Last Updated: Friday - 09/24/2010
Week of October 11, 2004
A shepherd finds lost sheep
A priest realizes we are all, in our own way shepherds
A Missionary's Musings
By FR. JACQUES JOHNSON
One of the most endearing Gospel images is the classic good shepherd guiding his flock to green pastures and restful waters, watching over it with care, guiding it safely home, protecting it from ravenous wolves and lurking enemies.
The Holy Scriptures contain at least 10 references on this theme in the Old as well as in the New Testament. We've probably all sang a version or two of Psalm 22: "My shepherd is the Lord, nothing indeed shall I want. In meadows of green grass he lets me lie. To the waters of repose he leads me, there to revive my soul.
"Though I pass through a gloomy valley, I fear no harm; beside me your rod and your staff are there to hearten me. You prepare a table before me, my cup brims over. My home, the house of the Lord as long as I live."
The lost, the lonelyGod cares for us his flock, God's chosen people. God especially demonstrates great solicitude for the struggling ones, for the weak, the poor, the destitute, the hungry, the sinner.
The compassion demonstrated in the story of the prodigal son is another expression of the same theme. The Flemish artist Rembrandt powerfully immortalized Jesus' story of the prodigal son with his painting of the young man returning home after having squandered his father's fortune in dissolute living, being movingly embraced by his elderly compassionate father whose only concern is the well-being of his son.
His loving hands rest on his son's shoulder as his eyes are raised in thanksgiving to heaven. The son's robe is in tatters, his sandals worn out, but the important thing is he had the good sense to come home. And he was able to walk home because he knew that his father loved him. It is that father's love that drew the son away from a dissolute life and complete breakdown, all the way home, to a place of love and of new life.
It is no coincidence the title given to the priest in charge of a parish is pastor and father. These are blessed titles, but more so they are a pastoral program in themselves. The flock of the Lord needs a pastor to care for it. The apostles trained by Jesus with Peter at their head are the prime model of the good shepherds caring for the Lord's flock - that is, all of us.
Who is the good shepherd? He/she is the one who cares about the lost one, who reaches out with compassion, one who is all about caring for the flock. The obvious protagonist of the good shepherd has got to be primarily your pastor and your bishop. But also in a real way, the good shepherds are also the teachers and most importantly, the parents whose flock are their own children.
The true shepherd is the one who cares about the lost one and who reaches out with compassion, caring profoundly for the flock in his or her care.

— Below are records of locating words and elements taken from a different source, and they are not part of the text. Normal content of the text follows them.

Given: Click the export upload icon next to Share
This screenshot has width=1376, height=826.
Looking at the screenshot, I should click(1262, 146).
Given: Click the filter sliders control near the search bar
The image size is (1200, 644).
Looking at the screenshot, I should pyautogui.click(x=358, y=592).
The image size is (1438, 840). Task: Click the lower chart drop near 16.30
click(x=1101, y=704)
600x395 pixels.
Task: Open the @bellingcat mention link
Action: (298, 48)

The shepherd prays for the flock, worries about them and takes the first step, reaching out concretely. One needs to care for the lost one as one cares for his/her own child. We all need to live out the call to be the good shepherd, going out of our way with dedication and love.

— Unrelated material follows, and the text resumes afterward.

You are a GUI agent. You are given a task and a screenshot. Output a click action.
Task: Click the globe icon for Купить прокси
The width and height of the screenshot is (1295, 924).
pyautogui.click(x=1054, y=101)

As a pastor for eight of my 40 years of priestly ministry, I had the most enriching and fascinating experiences. I was named to care for three small indigenous communities in the Grouard-McLennan Archdiocese in northern Alberta. The first two nights I was there "they" emptied my gas tank. It was a strong signal that I had to go and find out who were the people of my community.
It was great fun. I thoroughly enjoyed visiting people and furthermore the people seemed to enjoy it as much as I did. Visiting became like a need I felt. As a result, I had a long list of children that parents had neglected to have baptized. We eventually looked into formalizing relationships of couples who had put off having their marriage blessed.
Eventually we invited the bishop to come and confirm a good list of people, young and not so young. We also invited people to gather on Fridays for an evening of singing and sharing stories as well as sharing cookies and coffee. People of all ages were there for two or three hours. As a result, we built a sense of belonging, of being family. Yes, and being Church as well!
In visiting homes, some subtle realities were imparted: that people were important and that we cared for them, that we even worried about them. At the end of every visit, we took time to pray about all the concerns that surfaced during the visit. We gave thanks for all the good things happening in the family - for dad's job, for mom's health, for the children's various needs or concerns mentioned during the visit.
Bless this houseWe blessed the home, a powerful symbol of the blessing of the inner self. We also prayed for the elderly and the sick and offered them the sacraments including Reconciliation, the Sacrament of the Sick and Holy Communion.
The first Sunday I was there, perhaps 12 people showed up at Mass. After a few months a congregation of less than 60 people was a small crowd. Eventually we approached a congregation of 100. In a community of 250 people that was not bad.
Eventually I left Grouard. I admit I found myself shedding a few tears at the thought of leaving my flock. But then God had another flock in mind for me. I had no fear to take on this new responsibility for I knew from experience that the Good Shepherd would be doing most of the work in any event.